You said the front driveshaft turns in 4 HI. If the xfrer case is in 4HI (with the vehicle not moving) you should not be able to turn the front driveshaft by hand at all. 

Try this test with at least one front tire off the ground. You don't need the engine running, just the key on. Try spinning the front shaft in all Xfer case positions. It should spin easy in 2 HI. No spin in 4 HI or 4 LO. 4 Auto it may spin, with some resistance. If this seems right, I would confirm operation of the front axle shift motor. It should be easy to get off and confirm operation. Pull it off and change from 2 Hi to any other position. You should see the actuator extend, then retract for 2 HI. Also, the front axle sensor is in the actuator. So if the actuator works, the truck thinks you are in 4WD. 
If all of these things work properly, you very likely have a broken axle shift fork. Or something else like a shaft or differential component in the front axle is broken. Replacing the fork will probably require removing the pass side CV shaft tearing down the pass side of the axle.

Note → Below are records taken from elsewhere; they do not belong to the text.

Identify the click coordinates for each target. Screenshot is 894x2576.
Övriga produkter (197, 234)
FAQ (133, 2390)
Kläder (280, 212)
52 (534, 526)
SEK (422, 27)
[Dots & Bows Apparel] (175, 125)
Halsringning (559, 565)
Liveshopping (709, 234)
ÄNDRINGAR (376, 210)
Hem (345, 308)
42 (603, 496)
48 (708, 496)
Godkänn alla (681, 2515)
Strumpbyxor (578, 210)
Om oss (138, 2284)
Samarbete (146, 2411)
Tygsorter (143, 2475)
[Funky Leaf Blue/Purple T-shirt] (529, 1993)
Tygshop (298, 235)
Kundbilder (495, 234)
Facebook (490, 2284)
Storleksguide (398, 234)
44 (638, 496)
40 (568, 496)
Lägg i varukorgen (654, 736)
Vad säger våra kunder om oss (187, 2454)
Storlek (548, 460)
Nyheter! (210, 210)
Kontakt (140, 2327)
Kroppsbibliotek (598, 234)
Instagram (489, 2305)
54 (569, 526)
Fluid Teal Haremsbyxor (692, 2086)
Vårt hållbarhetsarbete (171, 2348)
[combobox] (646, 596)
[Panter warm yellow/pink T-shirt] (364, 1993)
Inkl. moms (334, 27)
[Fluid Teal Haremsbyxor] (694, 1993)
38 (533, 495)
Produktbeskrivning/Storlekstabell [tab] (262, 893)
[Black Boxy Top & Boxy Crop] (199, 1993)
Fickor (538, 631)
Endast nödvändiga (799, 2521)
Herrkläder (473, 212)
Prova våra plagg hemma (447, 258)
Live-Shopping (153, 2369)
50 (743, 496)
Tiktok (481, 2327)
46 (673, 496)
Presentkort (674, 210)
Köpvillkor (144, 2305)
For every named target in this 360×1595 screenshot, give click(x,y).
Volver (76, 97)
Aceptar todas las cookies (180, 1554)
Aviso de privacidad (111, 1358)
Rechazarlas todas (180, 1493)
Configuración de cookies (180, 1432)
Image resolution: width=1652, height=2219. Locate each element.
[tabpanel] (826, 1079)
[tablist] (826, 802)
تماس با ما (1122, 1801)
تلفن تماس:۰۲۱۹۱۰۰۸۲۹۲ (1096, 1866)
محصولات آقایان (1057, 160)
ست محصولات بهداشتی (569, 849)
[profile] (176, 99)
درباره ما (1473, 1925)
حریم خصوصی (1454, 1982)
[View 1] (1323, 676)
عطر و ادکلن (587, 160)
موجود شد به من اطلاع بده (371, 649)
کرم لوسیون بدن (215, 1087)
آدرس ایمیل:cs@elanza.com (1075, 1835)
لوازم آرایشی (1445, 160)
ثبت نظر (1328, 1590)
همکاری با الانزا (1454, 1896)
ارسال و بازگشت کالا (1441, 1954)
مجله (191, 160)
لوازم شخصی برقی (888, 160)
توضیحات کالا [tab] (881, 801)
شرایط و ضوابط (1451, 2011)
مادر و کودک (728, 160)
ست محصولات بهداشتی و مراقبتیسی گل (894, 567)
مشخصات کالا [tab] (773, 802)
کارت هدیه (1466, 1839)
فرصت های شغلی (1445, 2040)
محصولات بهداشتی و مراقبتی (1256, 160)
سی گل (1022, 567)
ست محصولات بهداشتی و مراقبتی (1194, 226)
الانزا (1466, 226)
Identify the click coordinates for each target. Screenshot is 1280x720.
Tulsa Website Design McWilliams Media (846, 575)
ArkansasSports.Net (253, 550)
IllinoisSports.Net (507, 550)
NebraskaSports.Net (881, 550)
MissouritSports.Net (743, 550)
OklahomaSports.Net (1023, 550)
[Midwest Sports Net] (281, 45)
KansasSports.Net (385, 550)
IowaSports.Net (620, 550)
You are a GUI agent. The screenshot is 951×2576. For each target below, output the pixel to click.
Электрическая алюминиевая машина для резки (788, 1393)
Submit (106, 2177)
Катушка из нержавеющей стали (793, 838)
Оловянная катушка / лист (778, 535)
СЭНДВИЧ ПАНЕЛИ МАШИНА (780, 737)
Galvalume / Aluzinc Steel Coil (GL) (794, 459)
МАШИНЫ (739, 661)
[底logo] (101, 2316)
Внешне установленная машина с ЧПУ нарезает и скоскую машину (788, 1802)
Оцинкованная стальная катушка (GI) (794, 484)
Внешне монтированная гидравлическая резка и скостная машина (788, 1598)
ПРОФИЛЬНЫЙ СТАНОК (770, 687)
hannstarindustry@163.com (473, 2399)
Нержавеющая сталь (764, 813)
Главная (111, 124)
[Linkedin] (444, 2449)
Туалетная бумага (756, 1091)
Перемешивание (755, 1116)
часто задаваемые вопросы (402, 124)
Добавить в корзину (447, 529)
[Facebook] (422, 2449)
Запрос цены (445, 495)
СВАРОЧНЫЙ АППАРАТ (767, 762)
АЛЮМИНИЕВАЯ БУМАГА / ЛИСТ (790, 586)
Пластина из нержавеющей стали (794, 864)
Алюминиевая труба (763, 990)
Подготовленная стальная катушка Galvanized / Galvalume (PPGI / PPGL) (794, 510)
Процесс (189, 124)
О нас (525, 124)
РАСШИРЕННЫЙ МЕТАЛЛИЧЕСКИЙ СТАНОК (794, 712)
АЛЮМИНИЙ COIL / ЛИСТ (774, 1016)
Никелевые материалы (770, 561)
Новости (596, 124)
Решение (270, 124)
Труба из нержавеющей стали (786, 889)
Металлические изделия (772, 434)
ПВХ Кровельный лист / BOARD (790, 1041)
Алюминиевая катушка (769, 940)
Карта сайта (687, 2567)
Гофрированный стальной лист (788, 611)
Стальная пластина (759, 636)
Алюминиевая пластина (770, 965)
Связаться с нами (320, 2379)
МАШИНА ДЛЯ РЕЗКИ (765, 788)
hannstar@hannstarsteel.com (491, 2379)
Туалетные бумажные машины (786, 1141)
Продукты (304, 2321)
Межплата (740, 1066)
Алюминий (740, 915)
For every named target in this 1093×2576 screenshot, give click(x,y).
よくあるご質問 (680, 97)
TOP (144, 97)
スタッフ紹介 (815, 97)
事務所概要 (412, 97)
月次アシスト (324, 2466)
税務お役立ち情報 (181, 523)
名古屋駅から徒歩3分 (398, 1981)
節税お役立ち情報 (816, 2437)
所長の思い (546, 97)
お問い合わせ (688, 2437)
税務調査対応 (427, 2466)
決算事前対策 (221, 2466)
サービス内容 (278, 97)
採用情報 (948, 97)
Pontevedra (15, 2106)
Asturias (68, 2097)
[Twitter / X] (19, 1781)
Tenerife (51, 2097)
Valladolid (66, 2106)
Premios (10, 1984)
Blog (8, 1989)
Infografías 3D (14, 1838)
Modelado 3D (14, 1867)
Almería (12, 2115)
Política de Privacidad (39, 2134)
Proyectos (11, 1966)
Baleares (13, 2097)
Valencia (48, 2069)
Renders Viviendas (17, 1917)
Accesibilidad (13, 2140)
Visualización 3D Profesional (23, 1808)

You could probably pull the diff cover and confirm the pass side axle is not connected to the diff gears before tackling that.


----------



## mikeauto1 (Nov 27, 2008)

*no 4 wheel drive*

i would put a scanner on the vehicle to seee if the any code in computer anywhere. if tyou have a bad encoder motor it would trip a code. then there is a mode in the scanner where you can command the transfer case to go through all the functions, try that if you can get a scanner before replacing any more parts.


----------



## Superior L & L (Oct 6, 2006)

Looks like im going to have a busy Monday thanks for the help, I will keep posted


----------



## 2COR517 (Oct 23, 2008)

Did you ever figure this out?


----------



## RamPainting LLC (Nov 9, 2008)

I lost 4x4 last storm on my 1500 PU, turned out the sensor on the electronic hubs was shot, replaced the sensor and was back in business.


----------